Promotes urination and treats strangury - this Jin Qian Cao variant is used for damp-heat urinary obstruction, heat strangury, and stone-type disorders with painful, difficult urination.
Clears heat and removes toxicity - traditional indications include boils, sores, damp-heat jaundice, and inflammatory lower-burner irritation.
Eliminates stasis and resolves swelling - beyond urinary use, it is also applied to traumatic injury, bruising, and localized swelling when heat and stasis combine.
Acts as a regional stone herb - in some herb lists and market traditions, Glechoma longituba functions as a Jin Qian Cao source herb for urolithiasis-style patterns, overlapping but not perfectly matching Lysimachia-based Gold Coin Grass.
Secondary Actions
The naming around Jin Qian Cao is regionally variable: some pharmacopoeial and market traditions use the name for Lysimachia christinae, while others extend it to Glechoma longituba or related stone herbs.
Because of that variability, this record is best read as a Glechoma-based Jin Qian Cao variant rather than assumed identical in all respects to Lysimachia christinae.
Classic Formulas
Jin Qian Cao with Hai Jin Sha and Ji Nei Jin - classic stone-oriented pairing logic for urinary gravel, painful strangury, and recurrent urolithiasis.
Jin Qian Cao with Yin Chen and Zhi Zi - damp-heat and jaundice strategy when biliary or hepatic heat accompanies yellowing and urinary discomfort.
External Jin Qian Cao application with heat-toxin-clearing herbs - traditional use for boils, swellings, and traumatic injury with localized inflammation.
Classical References
TCM Wiki's Lian Qian Cao entry for Herba Glechomae describes the herb as acrid, slightly bitter, and slightly cold, entering the Liver, Kidney, and Bladder channels, with actions of promoting diuresis, clearing heat and removing toxicity, and eliminating stasis and swelling.
The same source lists indications including heat strangury, urolithiasis, jaundice due to damp-heat, traumatic injury, and sores or boils.

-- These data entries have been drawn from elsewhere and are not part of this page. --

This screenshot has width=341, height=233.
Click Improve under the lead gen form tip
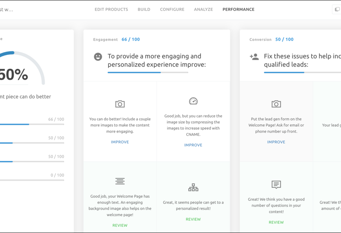pos(276,142)
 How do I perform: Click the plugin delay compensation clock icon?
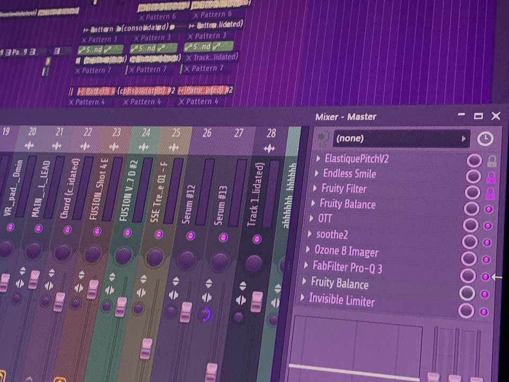(x=485, y=138)
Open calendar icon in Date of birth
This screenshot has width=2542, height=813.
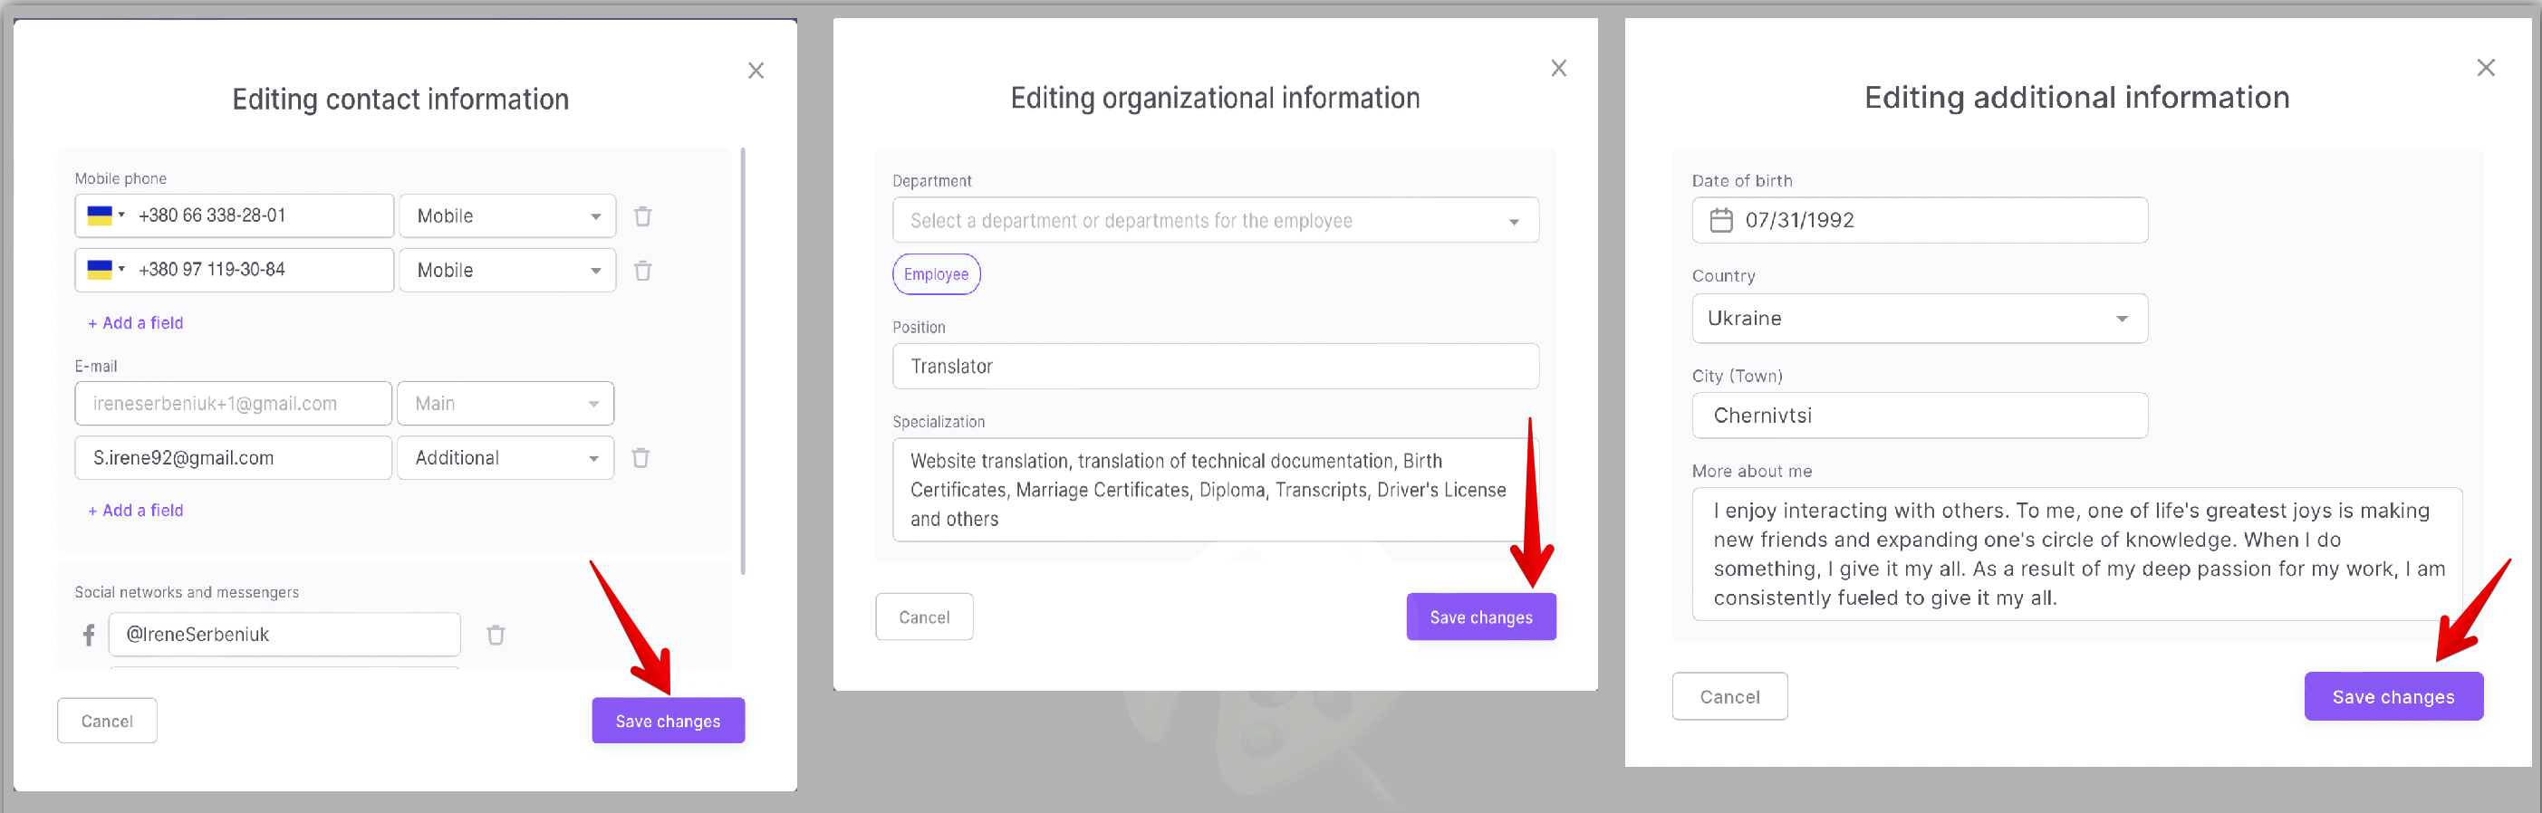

Import and trade lists sometimes label Christina Loosestrife or Jin Qian Cao with the Latin Herba Glechomae Longitubae, illustrating a naming overlap that is real in catalog practice even when botanical identities differ by region.
Modern Research
Active Compounds
Quercetin - a major flavonoid identified from Glechoma longituba
Corosolic acid - a triterpenoid constituent reported from the plant
Glecholone and ionol-type terpenoids - notable small molecules isolated in constituent studies
Phenolic-acid-rich fraction - a bioactive antioxidant component characterized analytically
Triterpenoid glycosides - newer constituents with cytotoxic and broader pharmacologic interest
Studied Effects
Glechoma longituba extract demonstrated in-vitro and in-vivo antiurolithic activity, reducing calcium-oxalate-related injury, oxidative stress, and crystal deposition in experimental models (PMID 27840669).
Constituent-isolation work from Glechoma longituba identified multiple flavonoids, triterpenoids, and related small molecules, helping define the plant's pharmacologically relevant chemistry (PMID 16848319).
Analytical profiling quantified major bioactive phenolic compounds in Glechoma longituba, supporting its antioxidant and inflammation-related research potential (PMID 21366038).
Recent phytochemical work continues to identify new terpenoid glycosides with in-vitro cytotoxicity, broadening modern interest in the herb beyond stone-related use (PMID 37963510).